Mini Spinach Feta Quiche Recipe

Dive into the deliciousness of Mini Spinach Feta Quiche – a savory treat packed with flavor and nutrition. Perfect for breakfast or brunch!
Prep Time 15 minutes
Servings: 12 mini quiches
Course: Appetizer, Breakfast, Brunch
Cuisine: American

Ingredients
  

  • 1 ½ cups of frozen spinach thawed and well-drained.
  • Spinach adds a vibrant green color and a healthy dose of vitamins and minerals to the quiche.
  • 1 cup of crumbled feta cheese.
  • Feta cheese provides a tangy and creamy contrast to the earthy spinach.
  • 4 large eggs beaten.
  • Eggs serve as the binding agent that holds the quiche together and gives it a fluffy texture.
  • 1/4 cup of heavy cream.
  • Heavy cream adds richness and creaminess to the quiche.
  • 1/4 teaspoon of salt.
  • Salt enhances the overall flavor of the dish.
  • 1/4 teaspoon of black pepper.
  • Black pepper provides a subtle heat and a bit of depth to the quiche.
  • 1/4 teaspoon of ground nutmeg.
  • Nutmeg offers a warm and aromatic flavor that complements the spinach and feta beautifully.
Optional ingredients for customization:
  • Diced onions bell peppers, or mushrooms can be added for extra flavor and texture.

Method
 

  1. 1. Preheat the Oven: Begin by preheating your oven to 350°F (175°C) and prepare your muffin tin by greasing it or using silicone muffin cups.
  2. 2. Prepare the Spinach: Thaw the frozen spinach and make sure to squeeze out any excess moisture.
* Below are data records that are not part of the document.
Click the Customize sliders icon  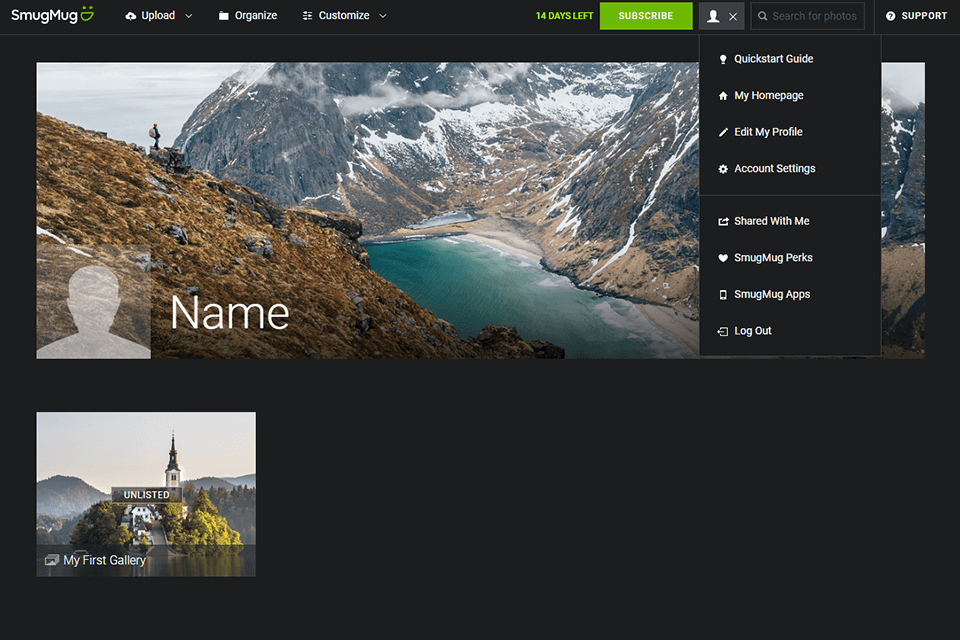[307, 16]
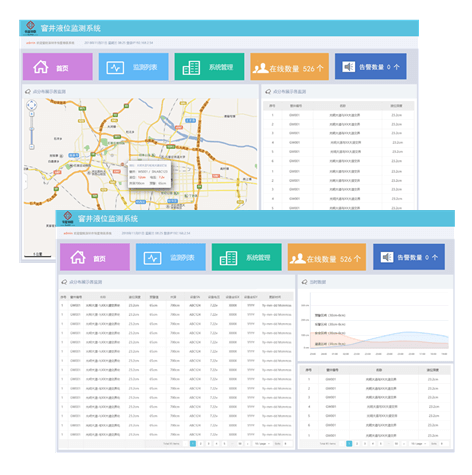Click the cloud icon in the 当时数据 chart panel header
The image size is (472, 475).
[x=304, y=282]
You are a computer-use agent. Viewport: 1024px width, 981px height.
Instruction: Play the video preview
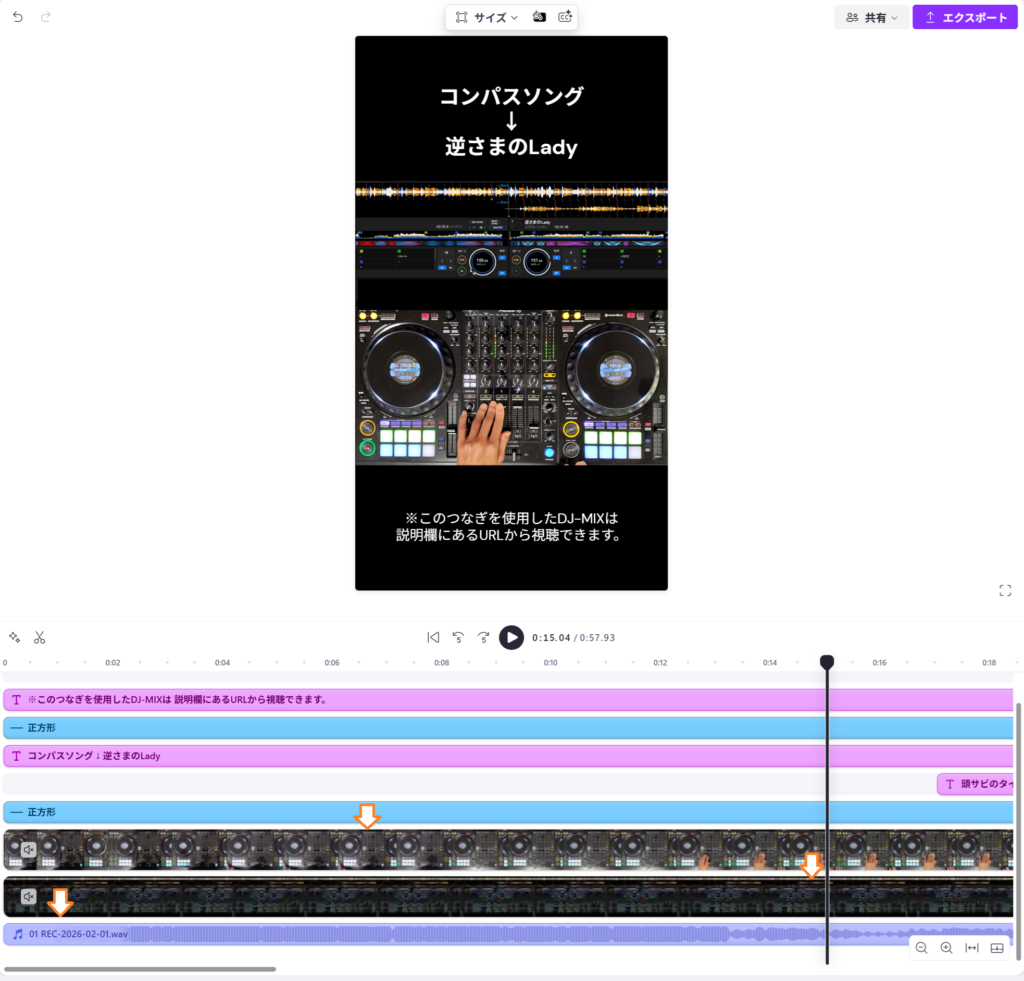[x=511, y=637]
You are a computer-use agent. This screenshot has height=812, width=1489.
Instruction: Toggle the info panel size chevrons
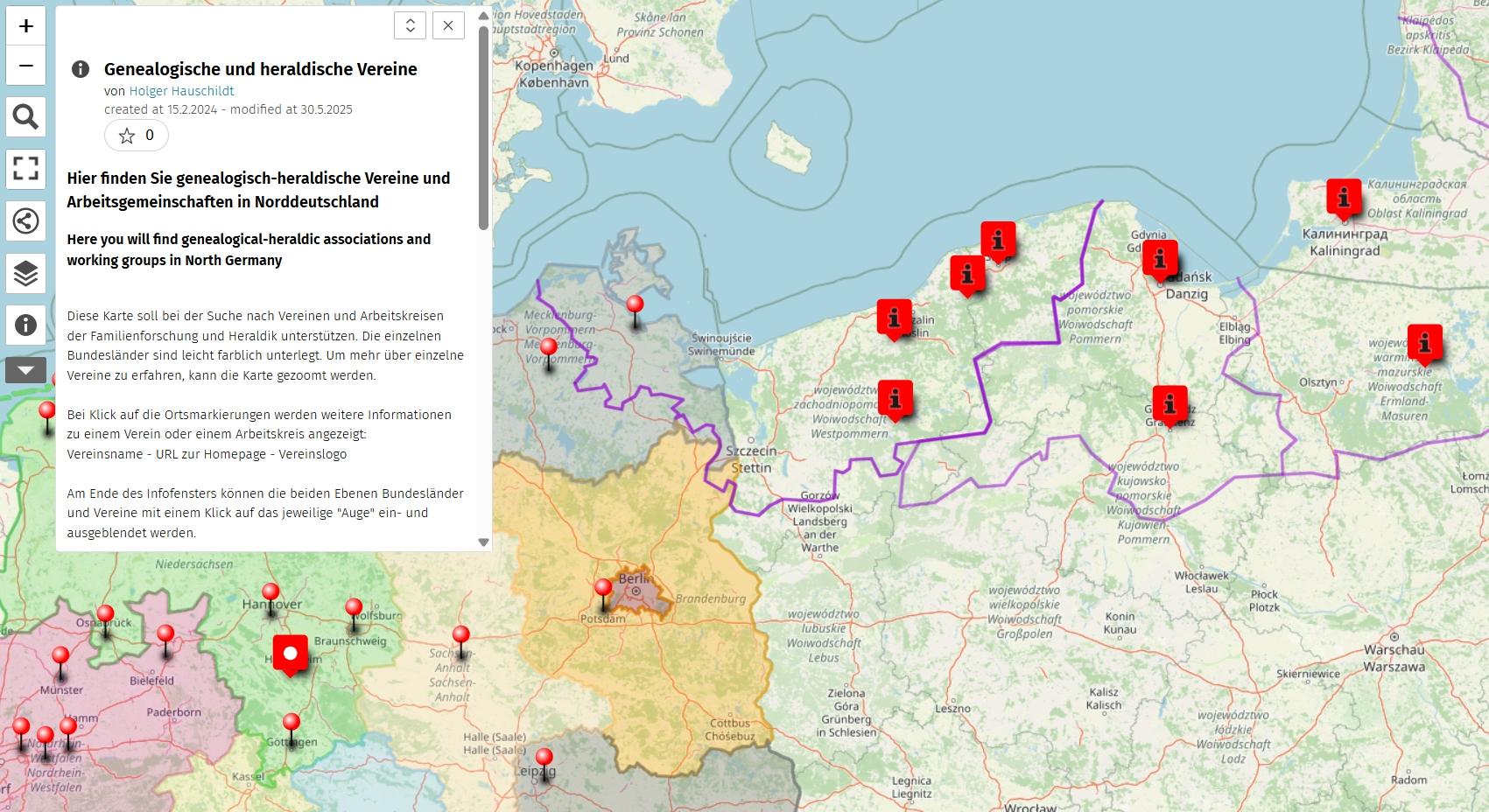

Chop it finely to prevent clumps.
  3. 3. Sauté the Spinach: In a skillet or frying pan, heat a small amount of oil over medium heat. Add the chopped spinach and sauté for a few minutes until it's wilted and any remaining moisture has evaporated. Remove it from the heat and allow it to cool.
  4. 4. Combine Ingredients: In a mixing bowl, beat the eggs thoroughly. Add the crumbled feta cheese, heavy cream, salt, black pepper, and ground nutmeg. Mix everything together until well combined.
  5. 5. Add Spinach: Gently fold the sautéed spinach into the egg mixture. Ensure an even distribution of spinach throughout the mixture.
  6. 6. Fill the Muffin Tin: Using a ladle or a measuring cup, carefully pour the quiche mixture into the prepared muffin tin, dividing it equally among the cups.
  7. 7. Bake: Place the muffin tin in the preheated oven and bake for approximately 20-25 minutes or until the quiches are set and slightly golden on top.
  8. 8. Cool and Serve: Once done, remove the Mini Spinach Feta Quiches from the oven and allow them to cool in the tin for a few minutes. Use a knife or a small spatula to gently lift them out of the cups. Serve them warm and enjoy!

Notes

  • Refrigeration: Once baked, store leftover quiches in an airtight container in the refrigerator. They can be kept for up to 3-4 days.
  • Freezing: These quiches freeze well. Wrap each quiche individually in plastic wrap and place them in a freezer-safe bag or container. They can be stored in the freezer for up to 2-3 months.